First Lady of Ecuador
- In office 22 September 1830 – 10 May 1834
- President: Juan José Flores
- Succeeded by: Baltazara Calderón de Rocafuerte
- In office 1 February 1839 – 6 March 1845
- Preceded by: Baltazara Calderón de Rocafuerte
- Succeeded by: María Rosa Icaza [es]

Personal details
- Born: María de las Mercedes Jijón de Vivanco y Chiriboga 25 March 1811 Otavalo, Real Audiencia of Quito
- Died: 4 June 1878 (aged 67) Quito, Ecuador
- Resting place: Cathedral of Quito
- Spouse: Juan José Flores

= Mercedes Jijón =

First lady of Ecuador

María de las Mercedes Jijón de Vivanco y Chiriboga (born 25 March 1811, Otavalo – d. 4 June 1878, Quito) was the first First Lady of Ecuador, serving in that capacity twice alongside her husband, Juan José Flores.

==Life==
Mercedes Jijón was born in Otavalo, Ecuador, then part of the Real Audiencia of Quito, on 25 March 1811 to the landowner and merchant Antonio Jijón Chiriboga and his wife, Mariana Vivanco Calisto. Mercedes and her ten older siblings were born into a respected and influential, as well as rich, family. Through her father, Mercedes had noble blood from the County of Jijón, which allowed her to launch litigation to claim the title from her cousin, albeit unsuccessfully.

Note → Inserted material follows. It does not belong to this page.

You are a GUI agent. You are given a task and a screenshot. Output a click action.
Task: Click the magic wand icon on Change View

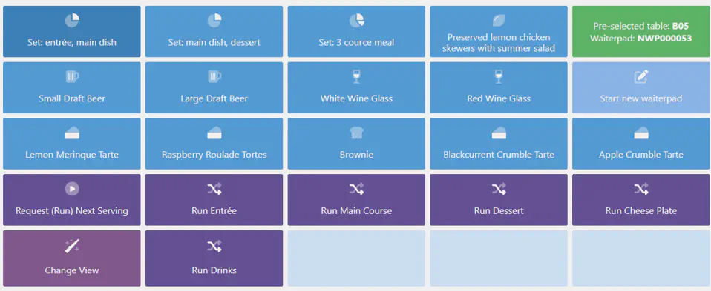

After the Ecuadorian War of Independence and the annexation of the Real Audiencia of Quito into Gran Colombia, the Venezuelan general Juan José Flores was designated Prefect of the Ecuador Department. To legitimize his administration to the people of Ecuador, Flores decide to marry Mercedes, then only 13 years old.

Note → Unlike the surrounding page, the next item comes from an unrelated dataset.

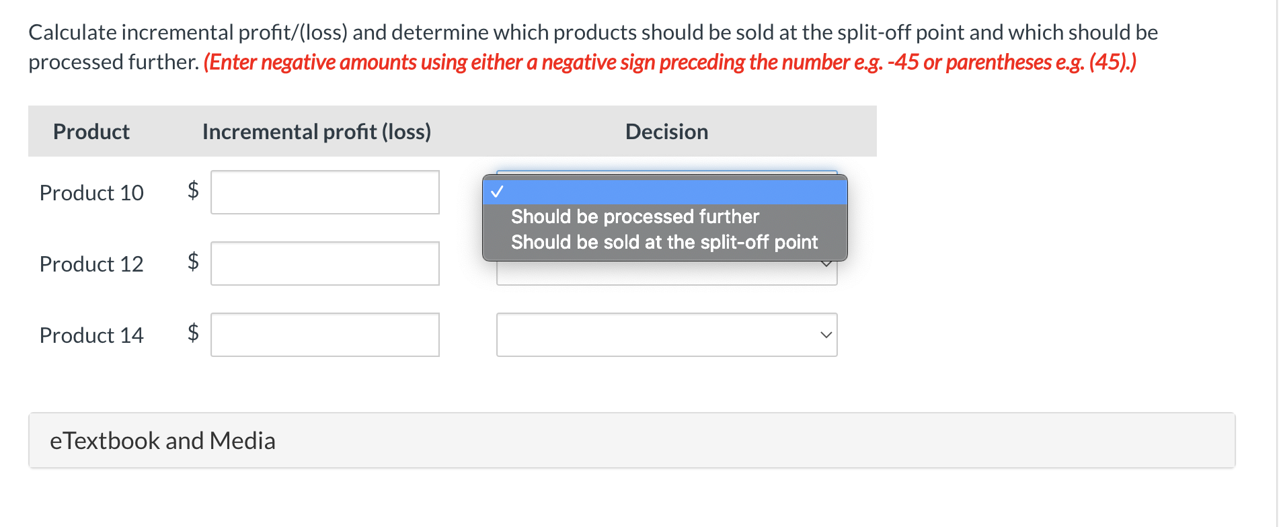
Task: Click into the Product 14 profit input box
Action: click(325, 335)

Flores and Jijón were married in the Cathedral of Quito on 21 October 1824 in a ceremony presided over by Archbishop of Quito Nicolás de Arteta y Calisto, their godfather via José Félix Valdivieso. A number of military and political officials were also in attendance, in addition to Jijón's relatives.

==Legacy==
Floreana Island in the Galápagos Archipelago was renamed Mercedes in her honor, although this was later changed to commemorate her husband instead.